[Excerpted passage]:
Would you be able to confirm that running nvidia-smi
on the workload container shows the expected results (since you seem to just be running a sleep). You could also check the generated cdi specs at /var/run/cdi/
on the host.
In general, I think the device plugin is going to need similar change to properly handle the "split" driver and device root. I may have some time to look into it tomorrow, but I would assume that the specs need to be transformed in some way.
/cc @cdesiniotis
elezar Thanks for the suggestion.
With current working configuration of device plugin
driver_root=/
container_driver_root=/host
export NVIDIA_DRIVER_ROOT=$driver_root
export CONTAINER_DRIVER_ROOT=$container_driver_root
export NVIDIA_CTK_PATH=/home/kubernetes/bin/nvidia/toolkit/nvidia-ctk
export PATH="$PATH:/home/kubernetes/bin/nvidia/bin";
export LD_LIBRARY_PATH=$LD_LIBRARY_PATH:/home/kubernetes/bin/nvidia/lib64;
a)

[Stored records]:
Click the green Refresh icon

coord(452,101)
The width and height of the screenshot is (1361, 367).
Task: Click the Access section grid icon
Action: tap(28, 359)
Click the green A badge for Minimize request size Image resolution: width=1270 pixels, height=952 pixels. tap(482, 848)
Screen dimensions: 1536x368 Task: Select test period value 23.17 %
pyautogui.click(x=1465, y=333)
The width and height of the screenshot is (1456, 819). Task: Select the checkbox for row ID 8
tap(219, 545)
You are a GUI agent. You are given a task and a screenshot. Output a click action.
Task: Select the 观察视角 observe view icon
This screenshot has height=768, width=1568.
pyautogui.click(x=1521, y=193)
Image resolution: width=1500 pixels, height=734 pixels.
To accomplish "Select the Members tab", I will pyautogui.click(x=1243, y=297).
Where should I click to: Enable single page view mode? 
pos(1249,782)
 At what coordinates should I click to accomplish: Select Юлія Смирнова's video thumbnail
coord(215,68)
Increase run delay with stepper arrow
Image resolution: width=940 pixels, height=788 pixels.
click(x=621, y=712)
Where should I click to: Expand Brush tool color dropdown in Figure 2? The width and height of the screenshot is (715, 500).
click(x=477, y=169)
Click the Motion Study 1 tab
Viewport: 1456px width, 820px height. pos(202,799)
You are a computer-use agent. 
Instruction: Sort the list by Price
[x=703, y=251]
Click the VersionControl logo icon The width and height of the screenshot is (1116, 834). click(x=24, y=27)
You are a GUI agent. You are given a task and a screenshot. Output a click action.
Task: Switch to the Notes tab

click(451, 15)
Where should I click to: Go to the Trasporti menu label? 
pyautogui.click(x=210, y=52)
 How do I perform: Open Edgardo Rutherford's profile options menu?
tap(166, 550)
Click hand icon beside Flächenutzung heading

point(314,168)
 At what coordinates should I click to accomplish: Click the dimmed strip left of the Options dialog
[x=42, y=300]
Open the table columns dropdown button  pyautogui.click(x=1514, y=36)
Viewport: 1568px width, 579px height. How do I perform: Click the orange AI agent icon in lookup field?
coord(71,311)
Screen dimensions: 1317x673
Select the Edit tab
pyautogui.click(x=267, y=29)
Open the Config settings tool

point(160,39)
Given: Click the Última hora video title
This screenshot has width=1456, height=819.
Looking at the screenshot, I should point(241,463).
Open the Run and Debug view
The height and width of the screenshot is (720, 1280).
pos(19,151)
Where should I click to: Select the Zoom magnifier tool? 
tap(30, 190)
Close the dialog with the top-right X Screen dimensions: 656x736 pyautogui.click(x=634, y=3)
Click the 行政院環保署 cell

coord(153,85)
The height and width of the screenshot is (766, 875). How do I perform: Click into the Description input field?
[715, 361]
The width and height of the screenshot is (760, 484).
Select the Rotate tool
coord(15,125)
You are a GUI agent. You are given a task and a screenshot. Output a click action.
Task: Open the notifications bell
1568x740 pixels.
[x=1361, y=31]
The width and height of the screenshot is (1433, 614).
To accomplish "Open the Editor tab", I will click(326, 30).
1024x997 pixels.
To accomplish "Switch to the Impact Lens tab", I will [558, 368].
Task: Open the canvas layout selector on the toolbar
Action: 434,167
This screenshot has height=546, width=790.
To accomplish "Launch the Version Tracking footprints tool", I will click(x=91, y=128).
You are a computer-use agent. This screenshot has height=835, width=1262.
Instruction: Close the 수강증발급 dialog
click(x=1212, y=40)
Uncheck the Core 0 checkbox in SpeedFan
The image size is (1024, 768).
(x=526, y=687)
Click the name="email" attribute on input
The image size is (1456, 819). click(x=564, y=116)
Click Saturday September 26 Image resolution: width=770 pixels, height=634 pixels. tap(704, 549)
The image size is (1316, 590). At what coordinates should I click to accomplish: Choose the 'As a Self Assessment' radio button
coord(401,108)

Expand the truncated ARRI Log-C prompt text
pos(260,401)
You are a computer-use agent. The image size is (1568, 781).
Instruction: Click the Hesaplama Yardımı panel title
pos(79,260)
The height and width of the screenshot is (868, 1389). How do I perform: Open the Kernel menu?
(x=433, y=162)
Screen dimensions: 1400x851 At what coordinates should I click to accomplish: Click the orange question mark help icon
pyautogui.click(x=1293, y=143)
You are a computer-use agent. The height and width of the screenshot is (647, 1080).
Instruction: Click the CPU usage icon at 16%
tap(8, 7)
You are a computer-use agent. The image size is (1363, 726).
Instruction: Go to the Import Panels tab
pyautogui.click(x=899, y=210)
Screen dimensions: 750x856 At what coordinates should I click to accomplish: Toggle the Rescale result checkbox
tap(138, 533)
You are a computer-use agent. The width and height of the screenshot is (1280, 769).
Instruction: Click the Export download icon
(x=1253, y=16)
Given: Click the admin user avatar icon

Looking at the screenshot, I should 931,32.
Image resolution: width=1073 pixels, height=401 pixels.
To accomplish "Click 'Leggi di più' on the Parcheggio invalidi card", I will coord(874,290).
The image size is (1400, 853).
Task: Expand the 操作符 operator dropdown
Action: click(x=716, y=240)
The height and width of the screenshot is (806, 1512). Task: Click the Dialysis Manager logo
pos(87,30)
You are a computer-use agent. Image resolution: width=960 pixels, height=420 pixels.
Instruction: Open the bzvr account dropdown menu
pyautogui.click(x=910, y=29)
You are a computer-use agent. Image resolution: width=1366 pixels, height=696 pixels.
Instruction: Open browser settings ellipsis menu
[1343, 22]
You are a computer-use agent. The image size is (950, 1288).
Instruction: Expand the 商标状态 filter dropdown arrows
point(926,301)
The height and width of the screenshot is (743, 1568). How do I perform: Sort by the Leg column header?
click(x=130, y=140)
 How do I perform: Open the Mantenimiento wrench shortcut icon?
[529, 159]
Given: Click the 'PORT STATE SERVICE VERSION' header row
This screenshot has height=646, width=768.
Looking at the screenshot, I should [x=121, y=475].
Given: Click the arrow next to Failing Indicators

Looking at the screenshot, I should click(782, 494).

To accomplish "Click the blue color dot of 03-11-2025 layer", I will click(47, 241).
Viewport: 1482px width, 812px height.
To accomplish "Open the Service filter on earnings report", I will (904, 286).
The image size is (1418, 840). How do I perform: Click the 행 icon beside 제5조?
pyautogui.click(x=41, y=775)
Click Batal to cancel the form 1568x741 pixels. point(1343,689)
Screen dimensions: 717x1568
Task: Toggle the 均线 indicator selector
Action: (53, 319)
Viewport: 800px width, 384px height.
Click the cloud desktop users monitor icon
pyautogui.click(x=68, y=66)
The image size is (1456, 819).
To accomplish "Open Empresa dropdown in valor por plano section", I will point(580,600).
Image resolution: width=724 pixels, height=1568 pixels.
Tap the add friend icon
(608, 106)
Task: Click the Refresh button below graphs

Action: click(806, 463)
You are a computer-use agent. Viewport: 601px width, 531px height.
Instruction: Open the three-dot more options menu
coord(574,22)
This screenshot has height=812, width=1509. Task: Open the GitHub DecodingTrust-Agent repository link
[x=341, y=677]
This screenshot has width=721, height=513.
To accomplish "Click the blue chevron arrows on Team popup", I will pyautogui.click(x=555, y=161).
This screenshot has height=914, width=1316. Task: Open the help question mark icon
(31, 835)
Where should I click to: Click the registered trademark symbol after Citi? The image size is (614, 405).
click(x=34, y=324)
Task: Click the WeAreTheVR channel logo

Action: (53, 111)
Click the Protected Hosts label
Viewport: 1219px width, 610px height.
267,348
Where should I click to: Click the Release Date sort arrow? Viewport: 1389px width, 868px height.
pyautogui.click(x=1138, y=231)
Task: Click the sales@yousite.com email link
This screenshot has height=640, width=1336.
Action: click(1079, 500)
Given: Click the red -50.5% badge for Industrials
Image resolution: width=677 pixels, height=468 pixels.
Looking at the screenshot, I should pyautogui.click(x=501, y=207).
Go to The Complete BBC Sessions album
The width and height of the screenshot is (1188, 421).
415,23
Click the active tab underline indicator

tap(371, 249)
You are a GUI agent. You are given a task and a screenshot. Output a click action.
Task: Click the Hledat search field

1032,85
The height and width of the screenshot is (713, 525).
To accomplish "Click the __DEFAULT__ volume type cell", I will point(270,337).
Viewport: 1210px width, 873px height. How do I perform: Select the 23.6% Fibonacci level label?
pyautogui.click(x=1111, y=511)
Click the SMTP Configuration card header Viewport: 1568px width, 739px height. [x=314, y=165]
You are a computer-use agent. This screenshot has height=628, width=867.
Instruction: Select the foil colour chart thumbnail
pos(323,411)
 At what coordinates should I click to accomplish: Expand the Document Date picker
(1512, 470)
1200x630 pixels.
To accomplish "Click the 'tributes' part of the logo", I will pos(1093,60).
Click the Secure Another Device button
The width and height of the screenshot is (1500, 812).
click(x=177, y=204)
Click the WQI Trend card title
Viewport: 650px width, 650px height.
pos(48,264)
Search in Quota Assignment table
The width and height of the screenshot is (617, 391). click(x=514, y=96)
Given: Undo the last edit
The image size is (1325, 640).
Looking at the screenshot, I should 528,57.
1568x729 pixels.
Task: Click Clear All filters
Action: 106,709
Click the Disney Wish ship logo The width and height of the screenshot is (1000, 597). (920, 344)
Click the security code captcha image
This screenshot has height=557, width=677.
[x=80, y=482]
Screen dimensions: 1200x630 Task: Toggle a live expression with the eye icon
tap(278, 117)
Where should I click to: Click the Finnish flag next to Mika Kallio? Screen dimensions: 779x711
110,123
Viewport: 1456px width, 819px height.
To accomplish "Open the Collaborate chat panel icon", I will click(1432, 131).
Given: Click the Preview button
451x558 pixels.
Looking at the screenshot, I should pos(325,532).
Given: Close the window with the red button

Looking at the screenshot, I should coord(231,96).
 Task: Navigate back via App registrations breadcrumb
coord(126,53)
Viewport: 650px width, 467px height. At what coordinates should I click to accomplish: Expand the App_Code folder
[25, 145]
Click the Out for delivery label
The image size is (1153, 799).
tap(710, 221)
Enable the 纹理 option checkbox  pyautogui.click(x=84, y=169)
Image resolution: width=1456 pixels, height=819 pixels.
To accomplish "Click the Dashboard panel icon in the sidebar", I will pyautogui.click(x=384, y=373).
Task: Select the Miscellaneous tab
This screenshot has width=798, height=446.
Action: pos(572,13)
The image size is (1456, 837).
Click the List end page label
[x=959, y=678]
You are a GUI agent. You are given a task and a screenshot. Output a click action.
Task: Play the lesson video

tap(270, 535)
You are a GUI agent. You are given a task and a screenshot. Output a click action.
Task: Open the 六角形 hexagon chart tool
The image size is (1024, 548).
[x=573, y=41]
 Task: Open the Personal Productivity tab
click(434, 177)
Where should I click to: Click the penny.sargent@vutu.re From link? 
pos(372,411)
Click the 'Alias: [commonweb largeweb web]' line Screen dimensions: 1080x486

[Prompt 1]:
Write out the device plugin thread from "Would you be" to "on the host.".
[Prompt 2]:
Please answer these questions from the device plugin thread:
(a) In which directory on the host can the generated CDI specs be checked?
(b) What value is given to container_driver_root?
(c) What path is NVIDIA_CTK_PATH set to?

[Full response 1]:
Would you be able to confirm that running nvidia-smi
on the workload container shows the expected results (since you seem to just be running a sleep). You could also check the generated cdi specs at /var/run/cdi/
on the host.

[Full response 2]:
(a) /var/run/cdi/
(b) /host
(c) /home/kubernetes/bin/nvidia/toolkit/nvidia-ctk